[GOAL OF THE EXERCISE] Pictures are to be left out, and only the lines from the one containing "723x457 pixels." through the last line of the data are to be returned exactly.

[Dataset records]
^^^^
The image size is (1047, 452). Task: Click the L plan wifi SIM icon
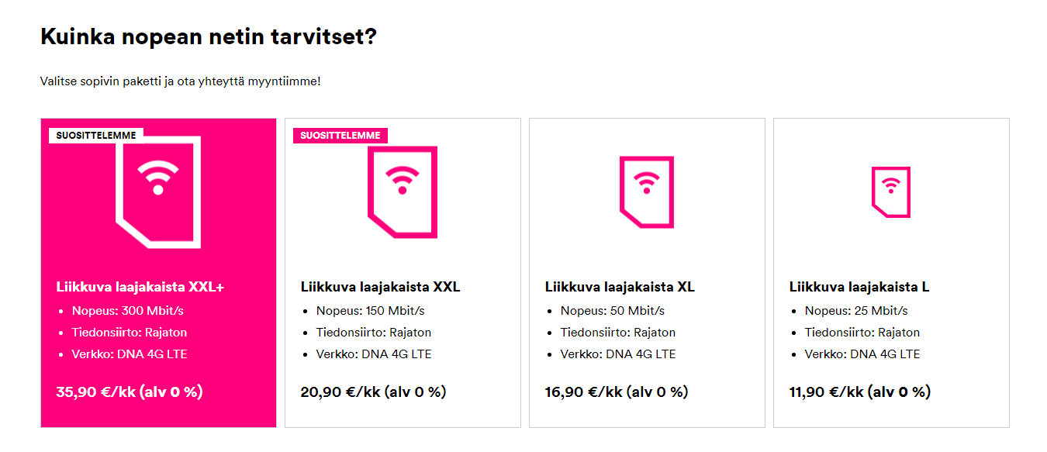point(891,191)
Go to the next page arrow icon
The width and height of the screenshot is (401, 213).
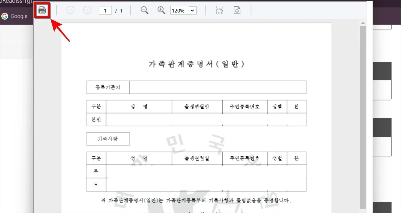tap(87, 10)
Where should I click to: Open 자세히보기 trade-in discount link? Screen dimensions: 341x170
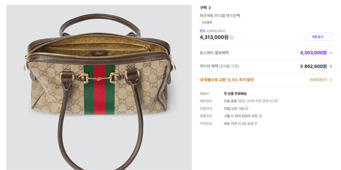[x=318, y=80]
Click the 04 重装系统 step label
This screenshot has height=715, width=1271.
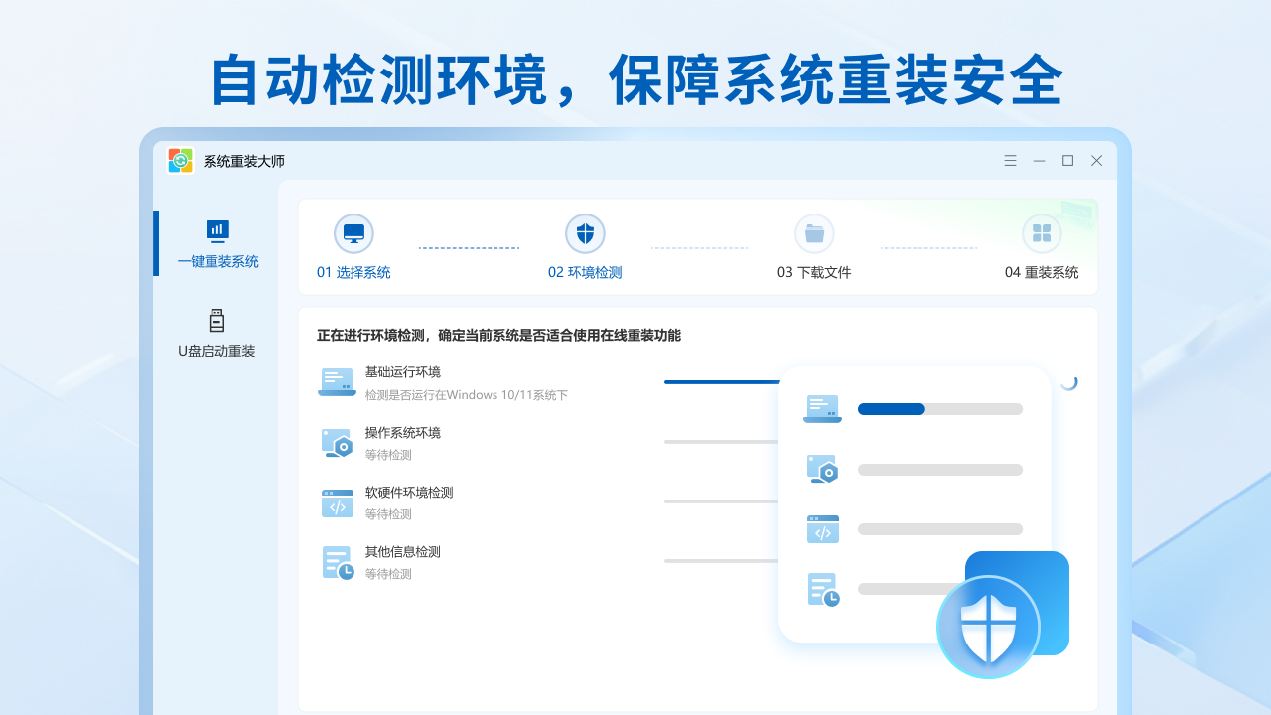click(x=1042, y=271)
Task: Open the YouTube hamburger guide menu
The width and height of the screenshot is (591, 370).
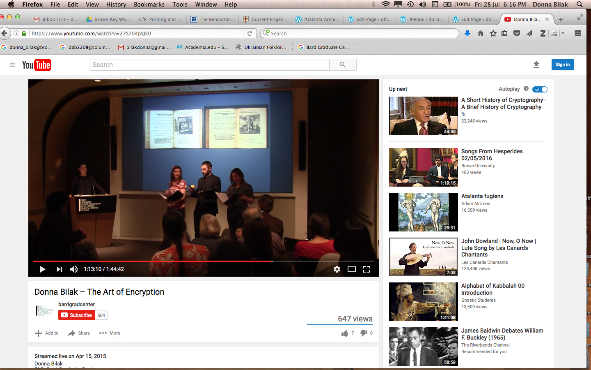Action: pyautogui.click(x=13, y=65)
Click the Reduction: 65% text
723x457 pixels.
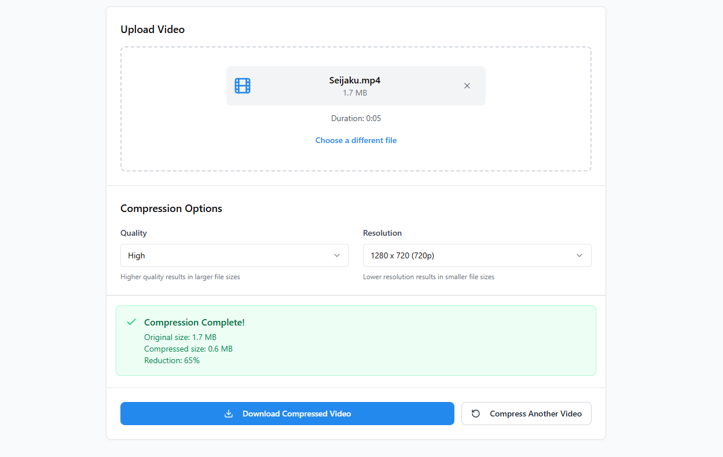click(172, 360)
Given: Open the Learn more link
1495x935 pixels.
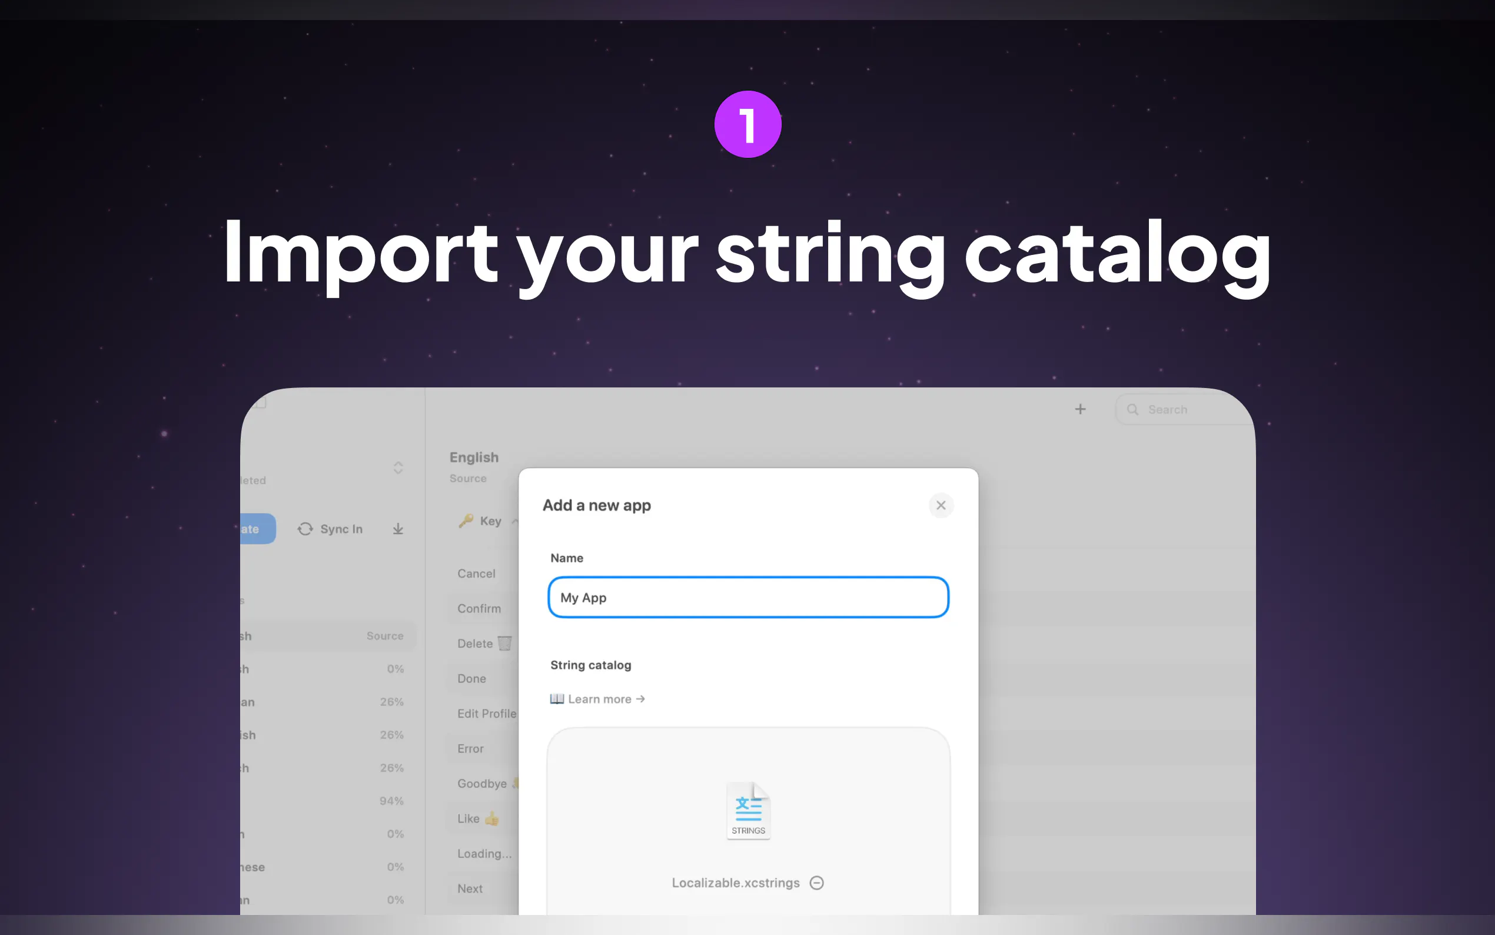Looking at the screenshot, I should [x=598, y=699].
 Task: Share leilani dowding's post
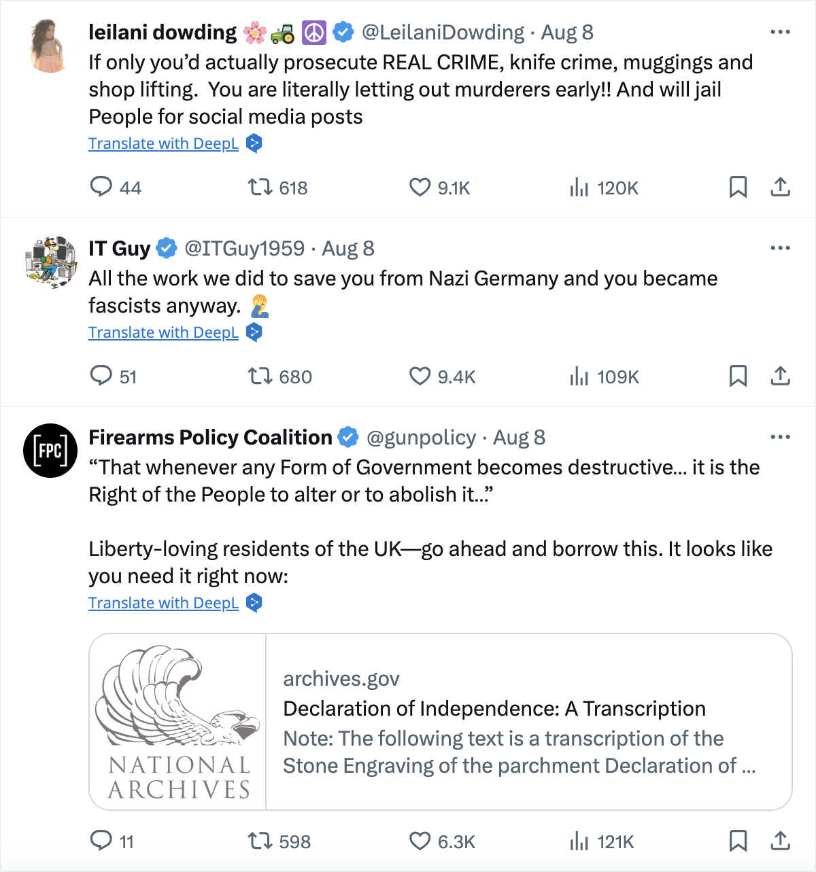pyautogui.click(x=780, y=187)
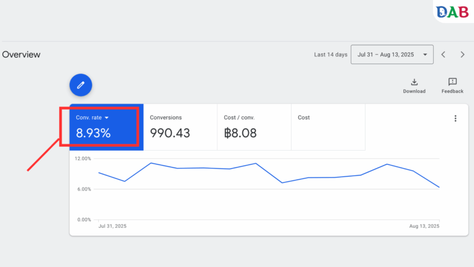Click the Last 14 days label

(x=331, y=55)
^^^^
[ANSWER BOX]
723x457 pixels.
click(172, 360)
Given: Open the Learn more link
1495x935 pixels.
Looking at the screenshot, I should [x=598, y=699].
 Task: Share leilani dowding's post
pyautogui.click(x=780, y=187)
Click the Last 14 days label

(x=331, y=55)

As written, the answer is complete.